Reproduce the listing below line for line, character for character, but leave out every picture.

□ □ □ □ □

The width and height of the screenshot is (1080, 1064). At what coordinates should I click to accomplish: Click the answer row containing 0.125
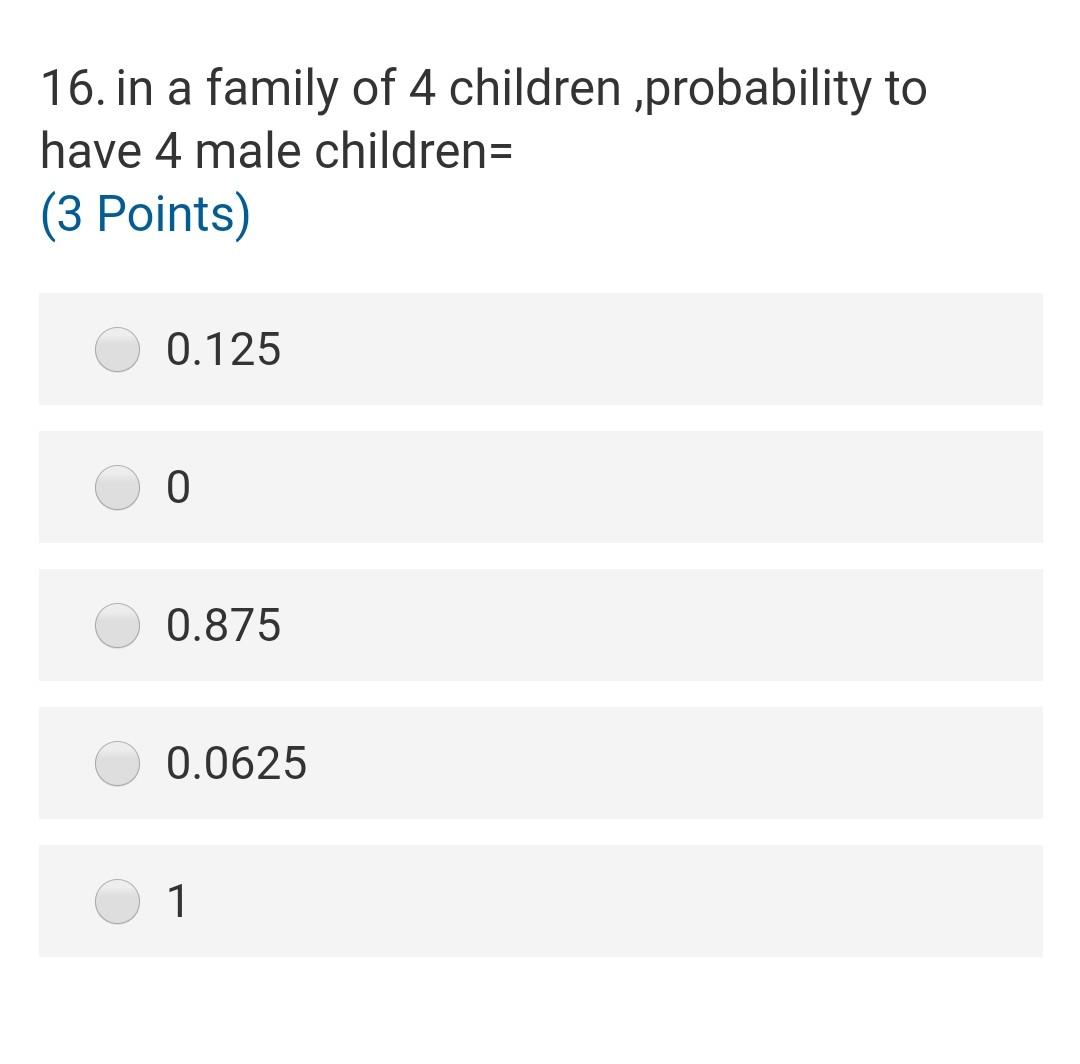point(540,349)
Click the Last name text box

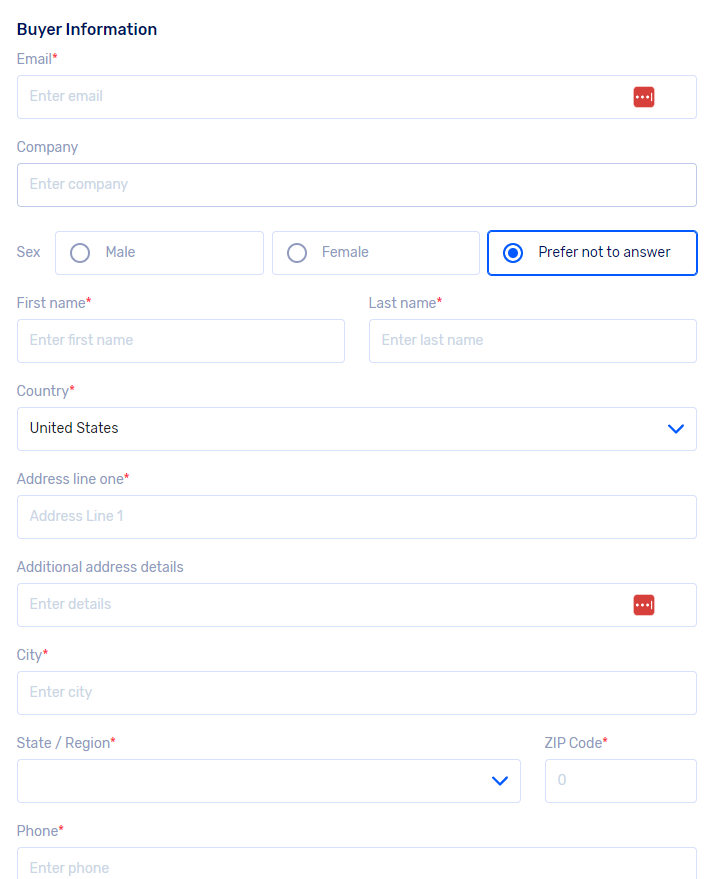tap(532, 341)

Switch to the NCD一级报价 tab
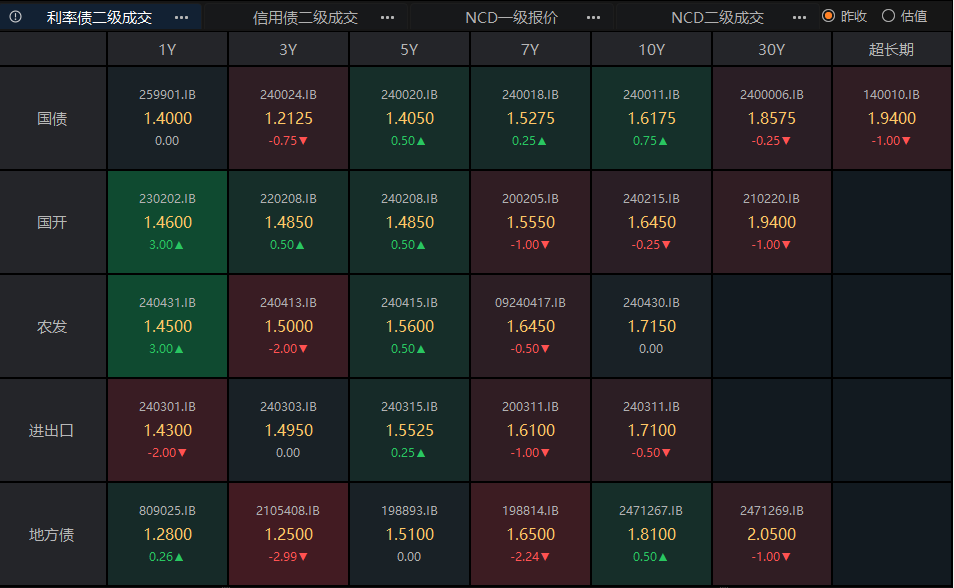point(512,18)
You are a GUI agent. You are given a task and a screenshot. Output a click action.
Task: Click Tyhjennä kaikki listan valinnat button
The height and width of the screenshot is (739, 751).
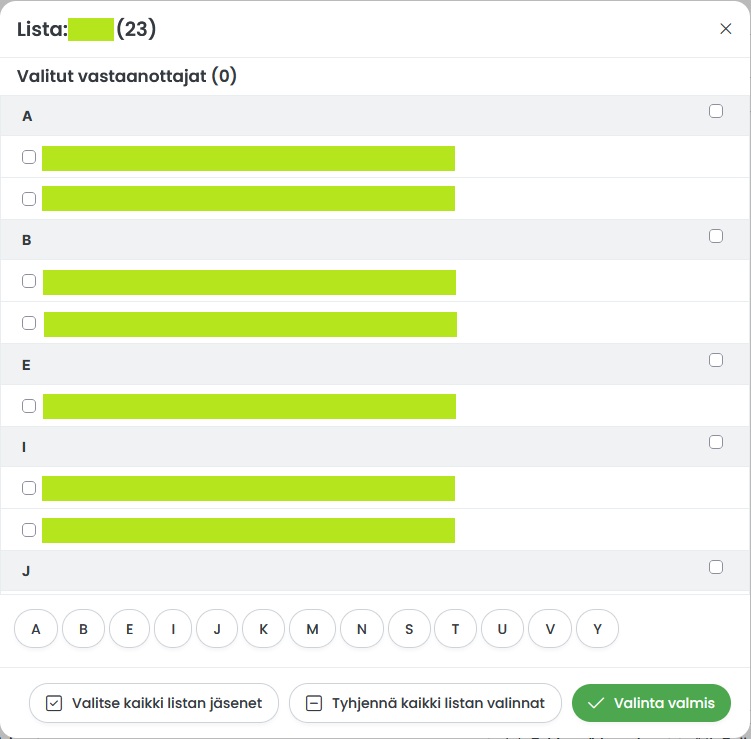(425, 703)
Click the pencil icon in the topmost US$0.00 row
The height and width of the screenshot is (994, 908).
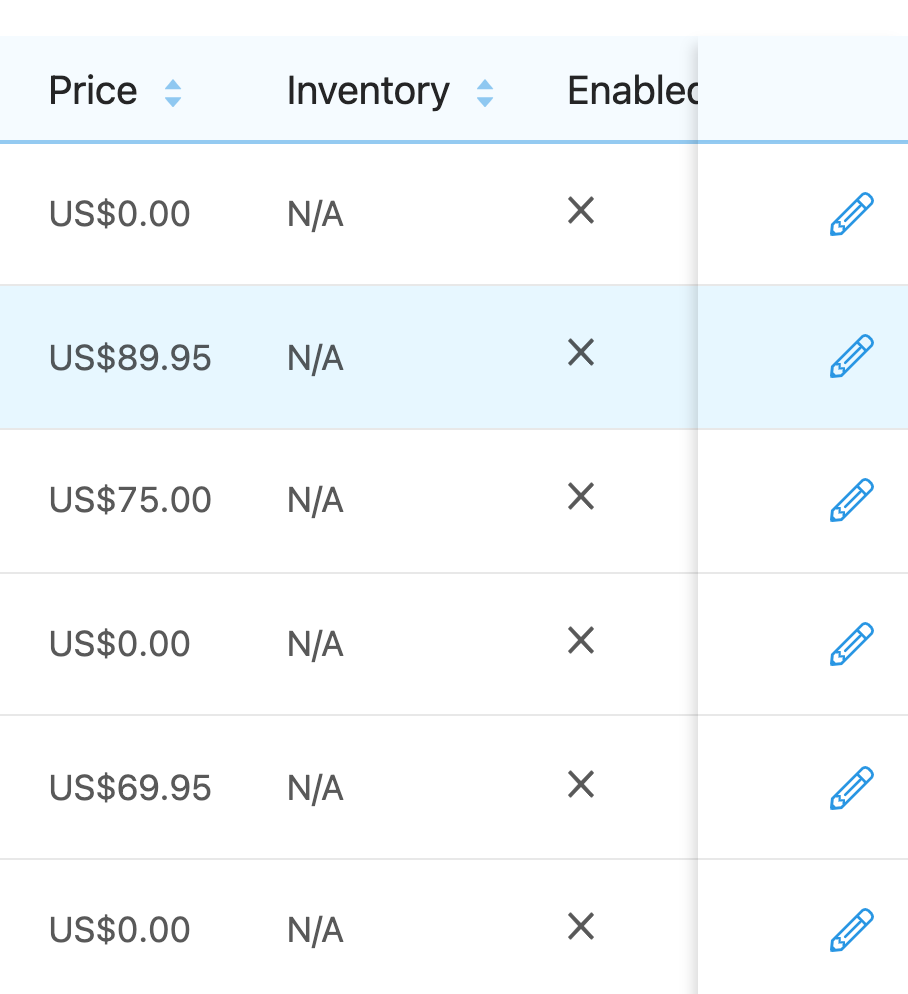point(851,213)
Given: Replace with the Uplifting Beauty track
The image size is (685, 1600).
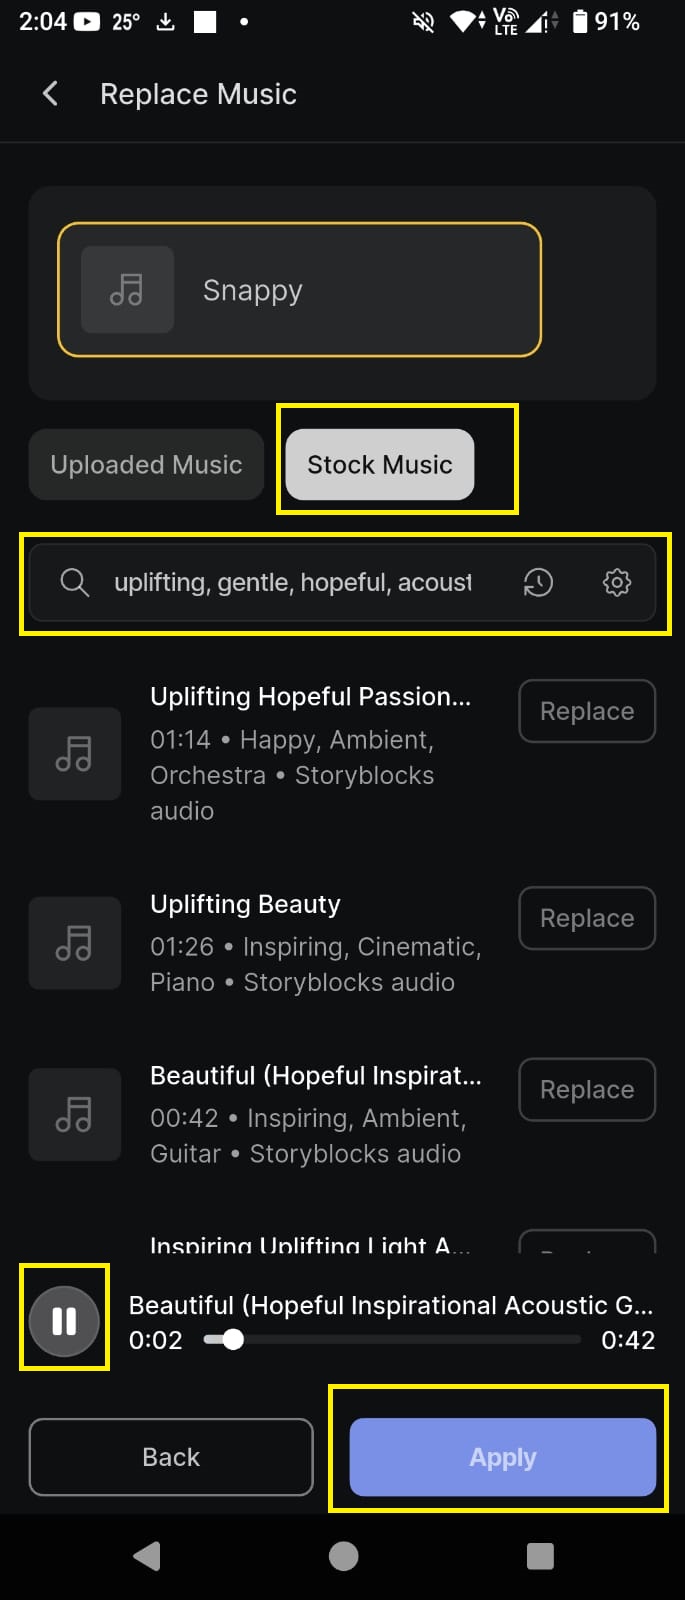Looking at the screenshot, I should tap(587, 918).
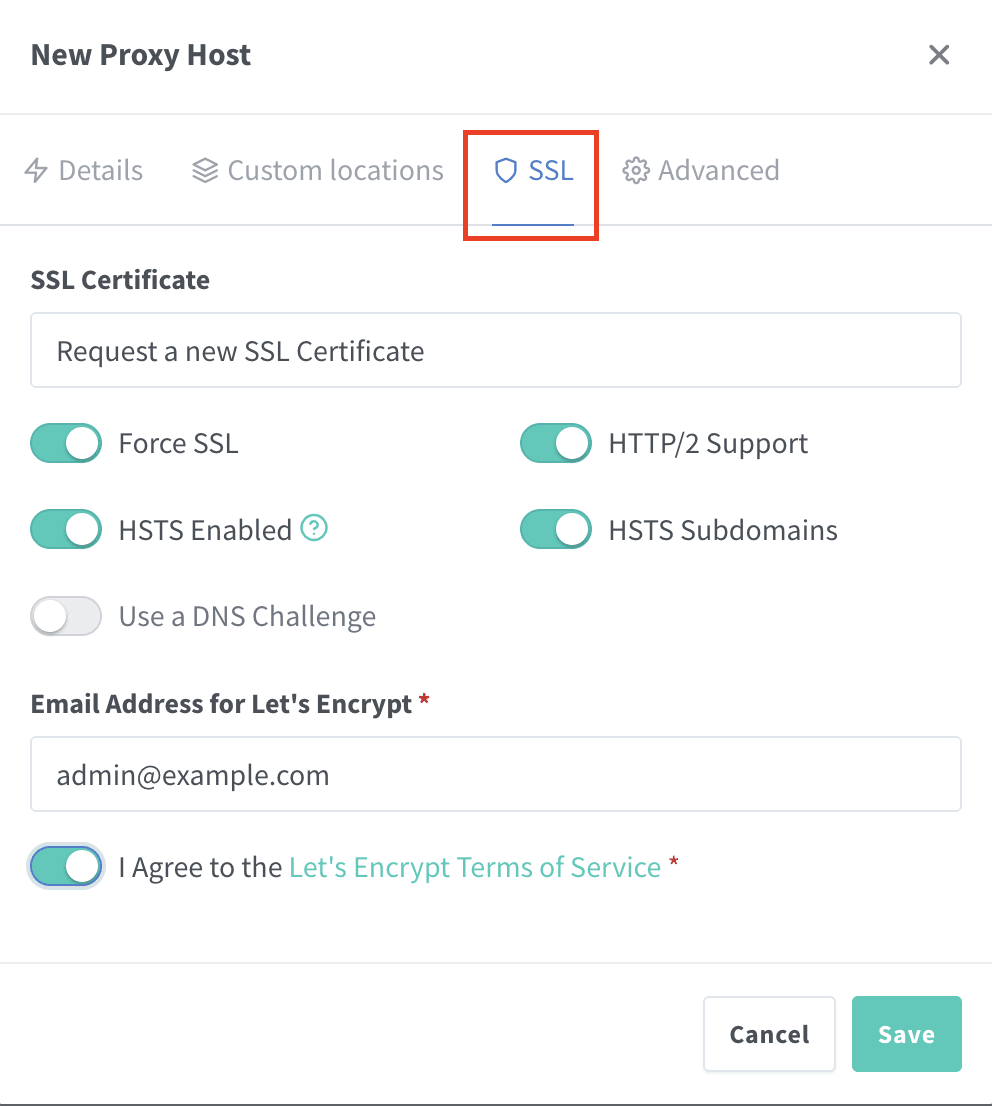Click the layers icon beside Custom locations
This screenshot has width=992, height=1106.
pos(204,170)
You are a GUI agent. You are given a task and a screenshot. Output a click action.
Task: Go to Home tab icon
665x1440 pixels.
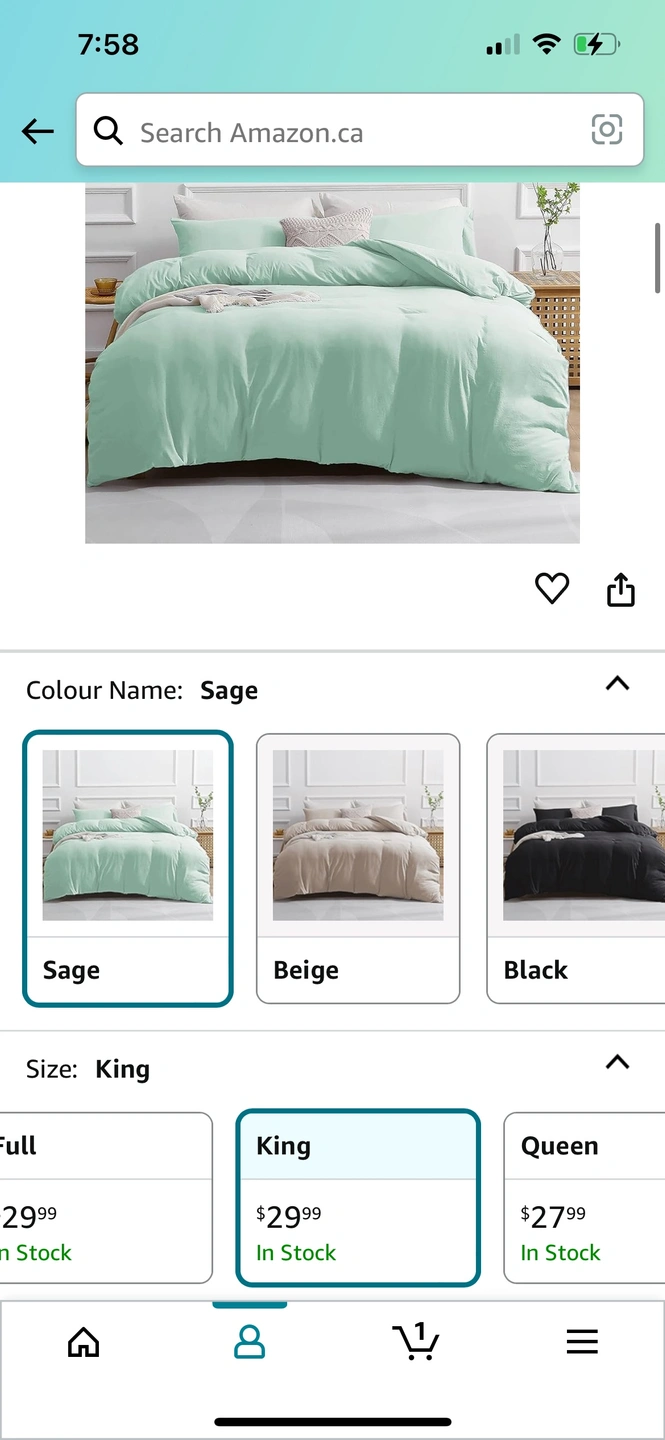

□ □ □ □ □

Result of this task:
The width and height of the screenshot is (1080, 1064). At what coordinates should I click to accomplish: Click the answer row containing 0.125
point(540,349)
Click the Last name text box

tap(532, 341)

Switch to the NCD一级报价 tab
point(512,18)
You are a GUI agent. You are given a task and a screenshot. Output a click action.
Task: Click Tyhjennä kaikki listan valinnat button
The height and width of the screenshot is (739, 751).
(425, 703)
Click the pencil icon in the topmost US$0.00 row
The height and width of the screenshot is (994, 908).
point(851,213)
Given: Replace with the Uplifting Beauty track
The image size is (685, 1600).
Looking at the screenshot, I should tap(587, 918).
Click the layers icon beside Custom locations
This screenshot has width=992, height=1106.
pos(204,170)
You are a GUI agent. You are given a task and a screenshot. Output a click action.
Task: Go to Home tab icon
665x1440 pixels.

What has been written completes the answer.